• Data for processing

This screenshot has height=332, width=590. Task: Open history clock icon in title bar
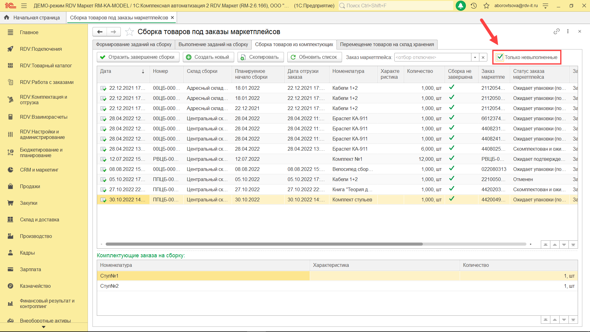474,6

==

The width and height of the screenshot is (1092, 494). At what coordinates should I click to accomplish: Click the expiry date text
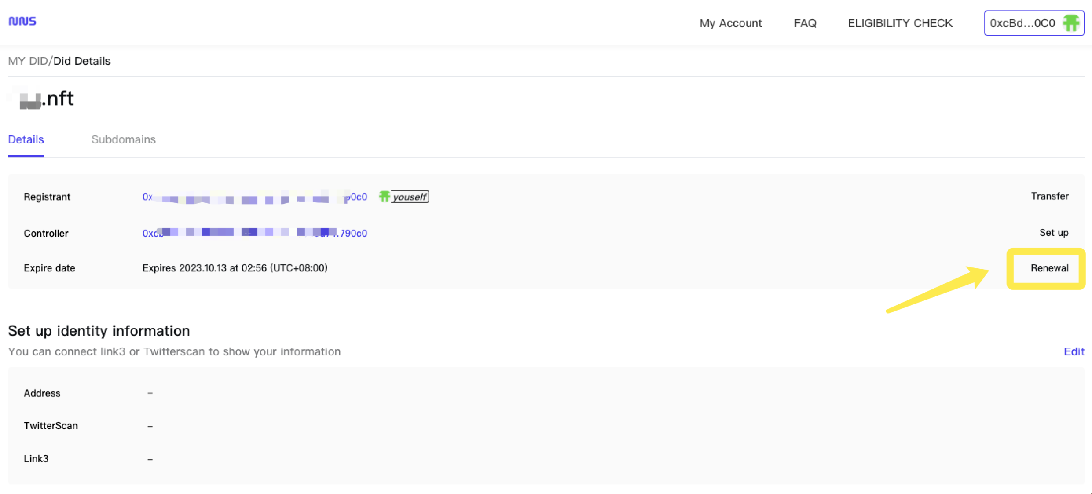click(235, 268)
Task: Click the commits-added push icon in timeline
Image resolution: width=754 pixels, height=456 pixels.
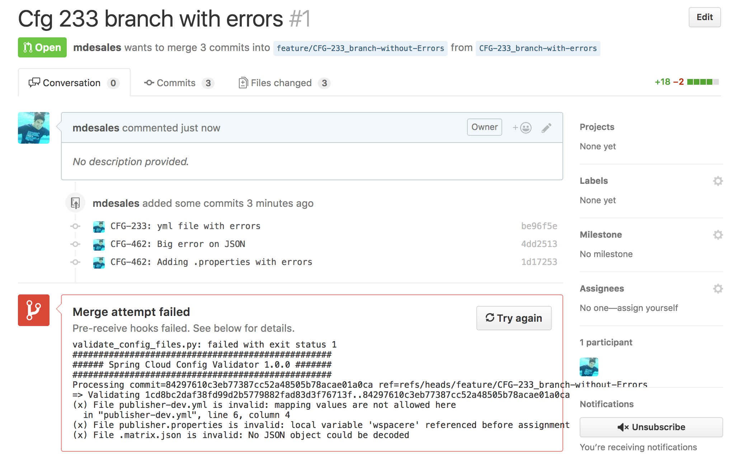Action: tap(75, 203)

• Description of the task
Between and including the line with "The width and" and the line with "Task: Click the", repeat every line exactly as it appears above, with pictures left out.

• Answer box
The width and height of the screenshot is (1092, 494). At what coordinates should I click to accomplish: Click the expiry date text
click(235, 268)
Task: Click the commits-added push icon in timeline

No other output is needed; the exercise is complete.